Claro que nadie, por más Goldman Sachs que sea, tiene la capacidad de predecir qué va a ocurrir con una tecnología. Así que hace unas semanas dio comienzo el baile. La cotización de NVIDIA empezó a dar señales de agotamiento porque resultó que no había tanta escasez de chips. Goldman Sachs publicó una nota titulada “demasiado gasto, poco retorno” alertando a los inversores sobre la falta de beneficios de las inmensas cantidades que estas compañías pretendían invertir. Varios periódicos se hicieron eco de la idea de que todo lo que se había dicho de la IA era un hype y todo el mundo empezó a ponerse nervioso… y a vender acciones.
¿Qué está motivando estos aparentes fracasos? Lo que está ocurriendo es que la tecnología, aunque sigue transformando la sociedad, ya no produce nuevos modelos de negocio. Muchas tecnología triunfan y producen un cambio social -como pasó con Twitter, con Tiktok, o con ChatGPT- pero no siempre tienen un modelo de negocio asociado que produzca tanto dinero como valor generan.
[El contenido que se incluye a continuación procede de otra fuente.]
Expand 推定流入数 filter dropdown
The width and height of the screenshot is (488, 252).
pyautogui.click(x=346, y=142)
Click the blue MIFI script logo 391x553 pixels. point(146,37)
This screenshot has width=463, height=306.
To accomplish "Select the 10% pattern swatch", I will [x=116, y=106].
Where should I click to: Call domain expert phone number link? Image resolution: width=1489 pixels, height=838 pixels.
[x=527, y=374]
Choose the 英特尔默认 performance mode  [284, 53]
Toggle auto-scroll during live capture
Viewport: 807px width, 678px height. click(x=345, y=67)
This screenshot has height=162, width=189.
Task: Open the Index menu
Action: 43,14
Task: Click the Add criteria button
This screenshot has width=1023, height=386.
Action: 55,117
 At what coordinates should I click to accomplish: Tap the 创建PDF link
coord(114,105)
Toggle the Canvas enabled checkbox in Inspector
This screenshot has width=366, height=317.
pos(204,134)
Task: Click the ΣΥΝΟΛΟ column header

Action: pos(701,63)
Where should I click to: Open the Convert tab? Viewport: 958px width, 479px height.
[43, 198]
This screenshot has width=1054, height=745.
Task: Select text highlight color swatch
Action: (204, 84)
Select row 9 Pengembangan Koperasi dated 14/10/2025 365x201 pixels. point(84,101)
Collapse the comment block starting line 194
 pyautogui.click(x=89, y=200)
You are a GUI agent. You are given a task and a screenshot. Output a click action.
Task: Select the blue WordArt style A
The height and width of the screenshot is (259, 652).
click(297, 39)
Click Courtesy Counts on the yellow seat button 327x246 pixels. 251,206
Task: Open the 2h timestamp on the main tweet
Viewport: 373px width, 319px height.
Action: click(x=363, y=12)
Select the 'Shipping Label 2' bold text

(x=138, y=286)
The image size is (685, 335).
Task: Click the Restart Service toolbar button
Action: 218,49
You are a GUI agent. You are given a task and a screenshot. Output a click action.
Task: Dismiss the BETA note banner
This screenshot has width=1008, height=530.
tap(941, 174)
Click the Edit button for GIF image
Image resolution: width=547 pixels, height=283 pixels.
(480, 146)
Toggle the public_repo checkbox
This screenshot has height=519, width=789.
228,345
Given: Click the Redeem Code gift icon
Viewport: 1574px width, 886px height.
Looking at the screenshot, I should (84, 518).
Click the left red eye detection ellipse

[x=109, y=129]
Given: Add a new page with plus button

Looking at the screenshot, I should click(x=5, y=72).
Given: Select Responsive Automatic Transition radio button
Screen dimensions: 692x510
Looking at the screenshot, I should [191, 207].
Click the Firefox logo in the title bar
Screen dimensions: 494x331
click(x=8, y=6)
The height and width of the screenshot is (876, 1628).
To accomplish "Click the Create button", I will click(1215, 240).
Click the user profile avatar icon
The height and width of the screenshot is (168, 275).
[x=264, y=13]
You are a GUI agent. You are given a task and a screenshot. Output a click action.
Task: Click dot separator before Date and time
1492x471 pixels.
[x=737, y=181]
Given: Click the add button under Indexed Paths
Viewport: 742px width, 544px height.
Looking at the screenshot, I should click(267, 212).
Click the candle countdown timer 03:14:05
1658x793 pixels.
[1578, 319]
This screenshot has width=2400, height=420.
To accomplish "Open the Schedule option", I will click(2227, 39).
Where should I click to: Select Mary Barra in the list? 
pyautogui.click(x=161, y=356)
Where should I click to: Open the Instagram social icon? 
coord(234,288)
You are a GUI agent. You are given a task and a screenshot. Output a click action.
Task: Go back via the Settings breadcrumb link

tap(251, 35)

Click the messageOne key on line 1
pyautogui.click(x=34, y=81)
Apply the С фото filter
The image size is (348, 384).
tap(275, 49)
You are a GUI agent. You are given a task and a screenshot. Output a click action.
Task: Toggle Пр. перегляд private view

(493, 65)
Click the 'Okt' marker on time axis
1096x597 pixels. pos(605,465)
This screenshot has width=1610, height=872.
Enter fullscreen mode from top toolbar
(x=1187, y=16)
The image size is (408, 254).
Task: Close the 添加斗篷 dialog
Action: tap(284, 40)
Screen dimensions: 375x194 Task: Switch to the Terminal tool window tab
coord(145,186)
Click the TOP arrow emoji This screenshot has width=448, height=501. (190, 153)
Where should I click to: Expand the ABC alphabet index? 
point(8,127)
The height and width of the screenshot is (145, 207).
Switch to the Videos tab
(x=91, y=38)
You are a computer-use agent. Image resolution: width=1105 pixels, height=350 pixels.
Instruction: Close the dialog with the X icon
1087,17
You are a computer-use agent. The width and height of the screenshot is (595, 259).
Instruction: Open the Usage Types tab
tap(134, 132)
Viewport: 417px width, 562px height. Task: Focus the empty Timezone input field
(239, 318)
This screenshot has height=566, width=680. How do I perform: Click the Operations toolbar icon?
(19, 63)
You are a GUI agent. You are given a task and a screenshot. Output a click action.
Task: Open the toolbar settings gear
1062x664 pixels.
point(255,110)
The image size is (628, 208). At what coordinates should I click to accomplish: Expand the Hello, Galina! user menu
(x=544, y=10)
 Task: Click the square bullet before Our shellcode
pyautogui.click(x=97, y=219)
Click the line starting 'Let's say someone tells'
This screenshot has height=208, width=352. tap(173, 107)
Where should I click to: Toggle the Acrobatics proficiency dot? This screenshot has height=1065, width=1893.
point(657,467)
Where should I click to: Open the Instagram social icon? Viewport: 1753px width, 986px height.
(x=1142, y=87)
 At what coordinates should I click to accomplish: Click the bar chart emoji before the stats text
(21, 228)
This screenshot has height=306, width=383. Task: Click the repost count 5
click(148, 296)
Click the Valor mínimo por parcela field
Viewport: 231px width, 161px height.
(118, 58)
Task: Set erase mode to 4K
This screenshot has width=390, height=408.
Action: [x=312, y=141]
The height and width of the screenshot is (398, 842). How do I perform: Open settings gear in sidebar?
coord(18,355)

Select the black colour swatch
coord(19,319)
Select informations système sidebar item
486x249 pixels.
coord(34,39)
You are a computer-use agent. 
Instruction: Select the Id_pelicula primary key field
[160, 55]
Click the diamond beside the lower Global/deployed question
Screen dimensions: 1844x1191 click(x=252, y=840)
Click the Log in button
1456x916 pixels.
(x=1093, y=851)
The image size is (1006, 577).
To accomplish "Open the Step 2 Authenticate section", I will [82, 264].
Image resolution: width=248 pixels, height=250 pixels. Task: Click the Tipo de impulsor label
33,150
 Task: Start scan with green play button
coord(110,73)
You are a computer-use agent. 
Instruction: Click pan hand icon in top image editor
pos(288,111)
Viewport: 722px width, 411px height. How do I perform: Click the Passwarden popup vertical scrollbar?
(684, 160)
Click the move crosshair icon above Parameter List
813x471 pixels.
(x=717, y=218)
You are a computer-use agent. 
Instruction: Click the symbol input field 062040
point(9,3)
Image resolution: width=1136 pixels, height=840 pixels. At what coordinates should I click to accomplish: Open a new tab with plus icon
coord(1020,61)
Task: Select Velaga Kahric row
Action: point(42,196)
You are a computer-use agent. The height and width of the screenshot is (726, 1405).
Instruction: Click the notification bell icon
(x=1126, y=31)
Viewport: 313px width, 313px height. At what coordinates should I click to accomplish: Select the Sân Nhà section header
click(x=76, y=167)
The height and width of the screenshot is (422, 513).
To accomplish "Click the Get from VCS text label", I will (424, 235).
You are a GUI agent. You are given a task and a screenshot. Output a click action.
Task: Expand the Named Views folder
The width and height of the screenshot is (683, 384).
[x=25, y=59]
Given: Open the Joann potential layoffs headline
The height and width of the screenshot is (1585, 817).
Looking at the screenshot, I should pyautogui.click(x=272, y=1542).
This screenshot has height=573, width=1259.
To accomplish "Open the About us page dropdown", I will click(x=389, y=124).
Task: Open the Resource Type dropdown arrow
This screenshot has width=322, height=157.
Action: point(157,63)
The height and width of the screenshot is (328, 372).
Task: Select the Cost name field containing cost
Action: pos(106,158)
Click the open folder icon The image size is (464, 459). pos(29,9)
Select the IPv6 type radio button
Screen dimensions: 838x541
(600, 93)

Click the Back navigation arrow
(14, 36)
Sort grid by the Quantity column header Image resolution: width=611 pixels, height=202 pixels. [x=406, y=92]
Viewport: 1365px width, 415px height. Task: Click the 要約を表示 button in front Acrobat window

Desde luego no tantísimo dinero como quiere el capital como retribución.
Pero si tu lugar en el mundo no es el de un inversor capitalista, igual todo esto no es una mala noticia. Igual un mundo en el que el capital ya no es tan necesario no sería un mal mundo. Igual hasta se podría igualar el tablero. Claro que harían falta grandes dosis de creatividad y recuperar nuestra capacidad de asombro, aunque solo fuera para imaginarlo.
También para eso sirven los veranos.